EXERCISE GOAL
What you return must be every line from the beginning of the data through the line holding "Given: Open the Language menu", unchanged.

START INFORMATION PROVIDED

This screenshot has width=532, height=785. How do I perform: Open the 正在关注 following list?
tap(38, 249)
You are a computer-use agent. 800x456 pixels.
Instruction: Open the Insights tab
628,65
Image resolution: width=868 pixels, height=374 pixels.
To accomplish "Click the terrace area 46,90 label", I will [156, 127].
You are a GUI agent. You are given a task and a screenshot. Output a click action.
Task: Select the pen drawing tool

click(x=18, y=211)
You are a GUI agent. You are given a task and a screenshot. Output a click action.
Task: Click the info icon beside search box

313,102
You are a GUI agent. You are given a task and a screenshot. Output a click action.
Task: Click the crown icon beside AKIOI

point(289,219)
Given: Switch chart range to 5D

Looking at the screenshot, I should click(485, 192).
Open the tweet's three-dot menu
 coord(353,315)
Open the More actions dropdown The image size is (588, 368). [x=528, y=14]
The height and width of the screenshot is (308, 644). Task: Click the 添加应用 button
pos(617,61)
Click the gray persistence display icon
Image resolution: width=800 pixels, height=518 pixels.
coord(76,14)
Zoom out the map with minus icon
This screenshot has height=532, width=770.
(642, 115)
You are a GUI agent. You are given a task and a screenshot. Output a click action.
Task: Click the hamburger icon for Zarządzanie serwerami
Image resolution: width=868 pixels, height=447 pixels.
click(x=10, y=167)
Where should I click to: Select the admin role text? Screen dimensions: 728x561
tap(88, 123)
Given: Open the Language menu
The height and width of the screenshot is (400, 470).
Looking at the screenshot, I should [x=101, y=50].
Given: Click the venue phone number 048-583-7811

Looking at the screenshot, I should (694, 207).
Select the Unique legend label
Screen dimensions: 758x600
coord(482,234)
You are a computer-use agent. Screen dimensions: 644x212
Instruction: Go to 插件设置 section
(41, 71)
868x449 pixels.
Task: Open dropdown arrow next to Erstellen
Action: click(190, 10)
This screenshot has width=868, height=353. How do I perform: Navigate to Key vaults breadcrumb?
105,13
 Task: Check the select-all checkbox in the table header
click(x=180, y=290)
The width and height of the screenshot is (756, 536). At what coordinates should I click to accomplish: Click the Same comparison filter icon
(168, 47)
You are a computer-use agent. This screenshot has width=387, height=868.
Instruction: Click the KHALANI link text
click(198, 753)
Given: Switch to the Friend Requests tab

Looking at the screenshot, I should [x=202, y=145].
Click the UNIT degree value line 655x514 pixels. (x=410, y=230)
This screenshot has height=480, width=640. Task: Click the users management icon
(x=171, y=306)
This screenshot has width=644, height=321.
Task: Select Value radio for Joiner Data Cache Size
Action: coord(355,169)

END INFORMATION PROVIDED

PROBLEM SOLUTION
This screenshot has width=532, height=785. How do I perform: Open the 正在关注 following list?
tap(38, 249)
You are a computer-use agent. 800x456 pixels.
Instruction: Open the Insights tab
628,65
Image resolution: width=868 pixels, height=374 pixels.
To accomplish "Click the terrace area 46,90 label", I will [156, 127].
You are a GUI agent. You are given a task and a screenshot. Output a click action.
Task: Select the pen drawing tool

click(x=18, y=211)
You are a GUI agent. You are given a task and a screenshot. Output a click action.
Task: Click the info icon beside search box

313,102
You are a GUI agent. You are given a task and a screenshot. Output a click action.
Task: Click the crown icon beside AKIOI

point(289,219)
Given: Switch chart range to 5D

Looking at the screenshot, I should click(485, 192).
Open the tweet's three-dot menu
 coord(353,315)
Open the More actions dropdown The image size is (588, 368). [x=528, y=14]
The height and width of the screenshot is (308, 644). Task: Click the 添加应用 button
pos(617,61)
Click the gray persistence display icon
Image resolution: width=800 pixels, height=518 pixels.
coord(76,14)
Zoom out the map with minus icon
This screenshot has height=532, width=770.
(642, 115)
You are a GUI agent. You are given a task and a screenshot. Output a click action.
Task: Click the hamburger icon for Zarządzanie serwerami
Image resolution: width=868 pixels, height=447 pixels.
click(x=10, y=167)
Where should I click to: Select the admin role text? Screen dimensions: 728x561
tap(88, 123)
Given: Open the Language menu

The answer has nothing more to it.